#### Task goal
Give back all of the records, exactly and completely.

#### Saved data entries

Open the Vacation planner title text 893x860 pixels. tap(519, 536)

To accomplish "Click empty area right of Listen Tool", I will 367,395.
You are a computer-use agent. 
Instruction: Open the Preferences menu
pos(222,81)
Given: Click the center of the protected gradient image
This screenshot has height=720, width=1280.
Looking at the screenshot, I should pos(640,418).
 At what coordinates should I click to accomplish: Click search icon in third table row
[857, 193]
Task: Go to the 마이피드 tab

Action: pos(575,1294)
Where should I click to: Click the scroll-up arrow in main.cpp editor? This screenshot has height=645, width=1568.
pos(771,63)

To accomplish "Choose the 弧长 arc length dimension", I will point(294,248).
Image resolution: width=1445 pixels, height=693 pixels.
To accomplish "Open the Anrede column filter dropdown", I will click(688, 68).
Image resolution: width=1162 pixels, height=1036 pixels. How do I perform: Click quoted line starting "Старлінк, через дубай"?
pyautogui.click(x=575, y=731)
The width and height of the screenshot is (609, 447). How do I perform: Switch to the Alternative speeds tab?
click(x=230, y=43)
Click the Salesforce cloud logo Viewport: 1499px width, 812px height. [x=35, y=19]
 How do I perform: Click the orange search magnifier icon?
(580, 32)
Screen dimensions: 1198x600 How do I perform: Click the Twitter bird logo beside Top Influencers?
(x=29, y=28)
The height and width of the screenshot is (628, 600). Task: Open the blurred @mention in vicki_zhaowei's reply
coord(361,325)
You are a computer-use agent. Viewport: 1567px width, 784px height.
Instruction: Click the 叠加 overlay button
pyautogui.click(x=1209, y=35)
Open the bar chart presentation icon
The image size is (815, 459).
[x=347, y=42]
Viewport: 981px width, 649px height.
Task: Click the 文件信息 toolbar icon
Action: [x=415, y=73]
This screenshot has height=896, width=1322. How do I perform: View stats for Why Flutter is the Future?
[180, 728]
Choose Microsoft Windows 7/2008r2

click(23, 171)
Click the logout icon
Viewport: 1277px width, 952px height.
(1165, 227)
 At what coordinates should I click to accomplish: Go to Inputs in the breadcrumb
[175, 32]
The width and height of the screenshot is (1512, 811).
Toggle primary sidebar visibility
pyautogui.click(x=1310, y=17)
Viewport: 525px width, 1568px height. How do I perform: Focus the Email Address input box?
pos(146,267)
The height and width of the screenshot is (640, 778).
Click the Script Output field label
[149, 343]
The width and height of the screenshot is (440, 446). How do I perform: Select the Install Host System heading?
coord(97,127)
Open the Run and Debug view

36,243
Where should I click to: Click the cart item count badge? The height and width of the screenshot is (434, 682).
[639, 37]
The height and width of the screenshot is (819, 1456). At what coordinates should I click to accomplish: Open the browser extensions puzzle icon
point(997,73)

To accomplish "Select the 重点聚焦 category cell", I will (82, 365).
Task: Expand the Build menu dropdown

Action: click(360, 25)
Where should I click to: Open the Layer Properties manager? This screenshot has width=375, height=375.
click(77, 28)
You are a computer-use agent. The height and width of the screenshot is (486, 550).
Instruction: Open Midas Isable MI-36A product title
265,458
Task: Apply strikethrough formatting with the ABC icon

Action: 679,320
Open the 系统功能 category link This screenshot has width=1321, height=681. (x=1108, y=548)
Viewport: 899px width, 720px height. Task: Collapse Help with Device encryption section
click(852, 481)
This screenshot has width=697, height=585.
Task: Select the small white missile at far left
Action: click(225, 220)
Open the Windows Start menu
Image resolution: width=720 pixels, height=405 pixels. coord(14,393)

#### Response to the task
Open the Vacation planner title text 893x860 pixels. tap(519, 536)

To accomplish "Click empty area right of Listen Tool", I will 367,395.
You are a computer-use agent. 
Instruction: Open the Preferences menu
pos(222,81)
Given: Click the center of the protected gradient image
This screenshot has height=720, width=1280.
Looking at the screenshot, I should pos(640,418).
 At what coordinates should I click to accomplish: Click search icon in third table row
[857, 193]
Task: Go to the 마이피드 tab

Action: pos(575,1294)
Where should I click to: Click the scroll-up arrow in main.cpp editor? This screenshot has height=645, width=1568.
pos(771,63)

To accomplish "Choose the 弧长 arc length dimension", I will point(294,248).
Image resolution: width=1445 pixels, height=693 pixels.
To accomplish "Open the Anrede column filter dropdown", I will click(688, 68).
Image resolution: width=1162 pixels, height=1036 pixels. How do I perform: Click quoted line starting "Старлінк, через дубай"?
pyautogui.click(x=575, y=731)
The width and height of the screenshot is (609, 447). How do I perform: Switch to the Alternative speeds tab?
click(x=230, y=43)
Click the Salesforce cloud logo Viewport: 1499px width, 812px height. [x=35, y=19]
 How do I perform: Click the orange search magnifier icon?
(580, 32)
Screen dimensions: 1198x600 How do I perform: Click the Twitter bird logo beside Top Influencers?
(x=29, y=28)
The height and width of the screenshot is (628, 600). Task: Open the blurred @mention in vicki_zhaowei's reply
coord(361,325)
You are a computer-use agent. Viewport: 1567px width, 784px height.
Instruction: Click the 叠加 overlay button
pyautogui.click(x=1209, y=35)
Open the bar chart presentation icon
The image size is (815, 459).
[x=347, y=42]
Viewport: 981px width, 649px height.
Task: Click the 文件信息 toolbar icon
Action: [x=415, y=73]
This screenshot has height=896, width=1322. How do I perform: View stats for Why Flutter is the Future?
[180, 728]
Choose Microsoft Windows 7/2008r2

click(23, 171)
Click the logout icon
Viewport: 1277px width, 952px height.
(1165, 227)
 At what coordinates should I click to accomplish: Go to Inputs in the breadcrumb
[175, 32]
The width and height of the screenshot is (1512, 811).
Toggle primary sidebar visibility
pyautogui.click(x=1310, y=17)
Viewport: 525px width, 1568px height. How do I perform: Focus the Email Address input box?
pos(146,267)
The height and width of the screenshot is (640, 778).
Click the Script Output field label
[149, 343]
The width and height of the screenshot is (440, 446). How do I perform: Select the Install Host System heading?
coord(97,127)
Open the Run and Debug view

36,243
Where should I click to: Click the cart item count badge? The height and width of the screenshot is (434, 682).
[639, 37]
The height and width of the screenshot is (819, 1456). At what coordinates should I click to accomplish: Open the browser extensions puzzle icon
point(997,73)

To accomplish "Select the 重点聚焦 category cell", I will (82, 365).
Task: Expand the Build menu dropdown

Action: click(360, 25)
Where should I click to: Open the Layer Properties manager? This screenshot has width=375, height=375.
click(77, 28)
You are a computer-use agent. The height and width of the screenshot is (486, 550).
Instruction: Open Midas Isable MI-36A product title
265,458
Task: Apply strikethrough formatting with the ABC icon

Action: 679,320
Open the 系统功能 category link This screenshot has width=1321, height=681. (x=1108, y=548)
Viewport: 899px width, 720px height. Task: Collapse Help with Device encryption section
click(852, 481)
This screenshot has width=697, height=585.
Task: Select the small white missile at far left
Action: click(225, 220)
Open the Windows Start menu
Image resolution: width=720 pixels, height=405 pixels. coord(14,393)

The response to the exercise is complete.